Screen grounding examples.
-*-*-
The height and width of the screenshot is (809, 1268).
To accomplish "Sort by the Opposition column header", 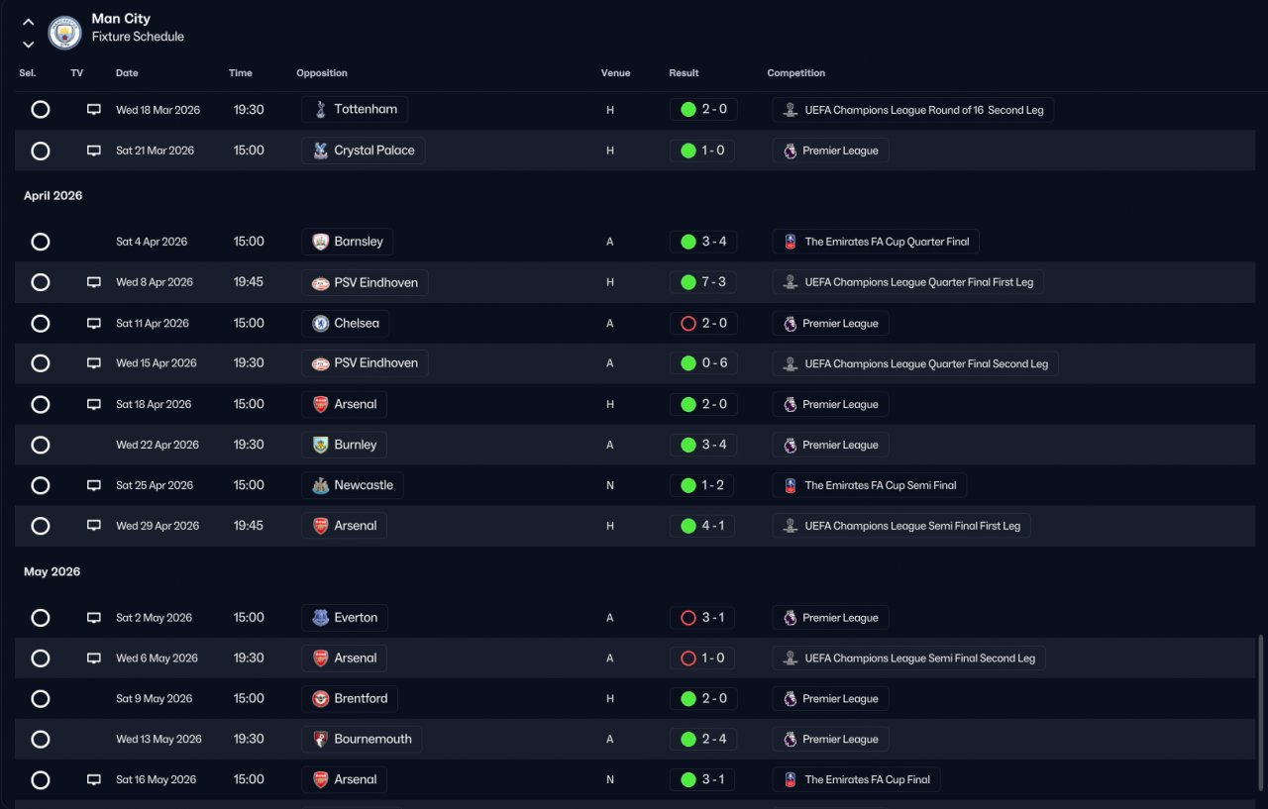I will click(x=322, y=73).
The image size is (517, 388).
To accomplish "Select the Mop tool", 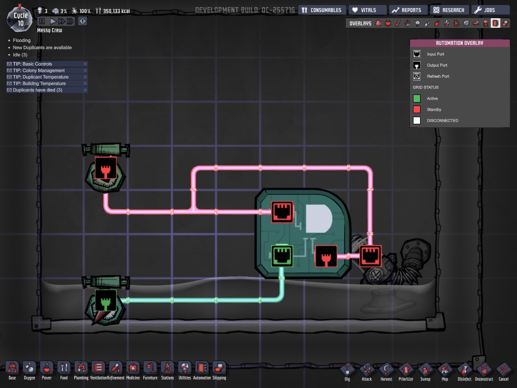I will pyautogui.click(x=445, y=370).
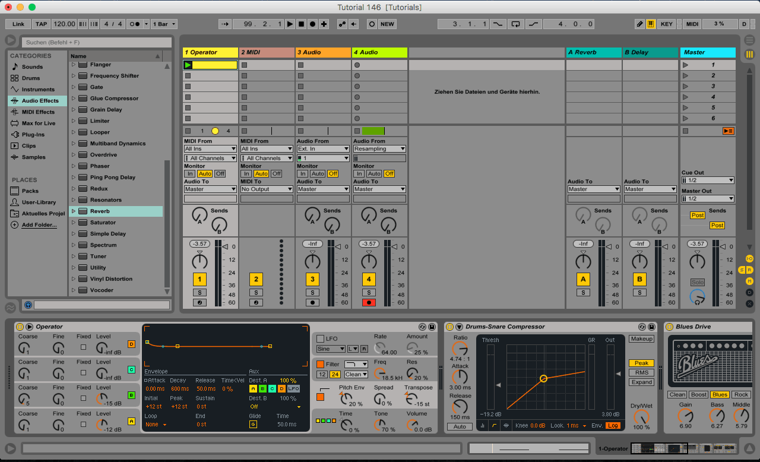Enable draw mode pencil icon
The width and height of the screenshot is (760, 462).
coord(639,24)
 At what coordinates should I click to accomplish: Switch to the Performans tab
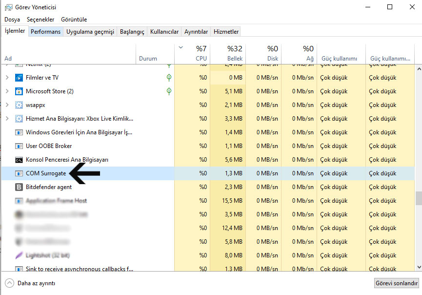[x=45, y=32]
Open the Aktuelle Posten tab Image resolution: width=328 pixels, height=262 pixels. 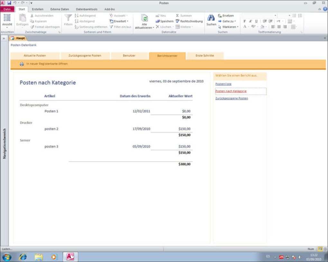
-*-*-
Exercise objective.
Lay out the records above as a Markdown table with the columns "Number" and "Record line", one row per line, beginning with the line containing "At what coordinates" and continuing through the end of the records, both included. Omit blank lines and leave the pictures out.

Result for this exercise.
| Number | Record line |
|---|---|
| 1 |  At what coordinates should I click to accomplish: Switch to the Performans tab |
| 2 | [x=45, y=32] |
| 3 | Open the Aktuelle Posten tab Image resolution: width=328 pixels, height=262 pixels.  |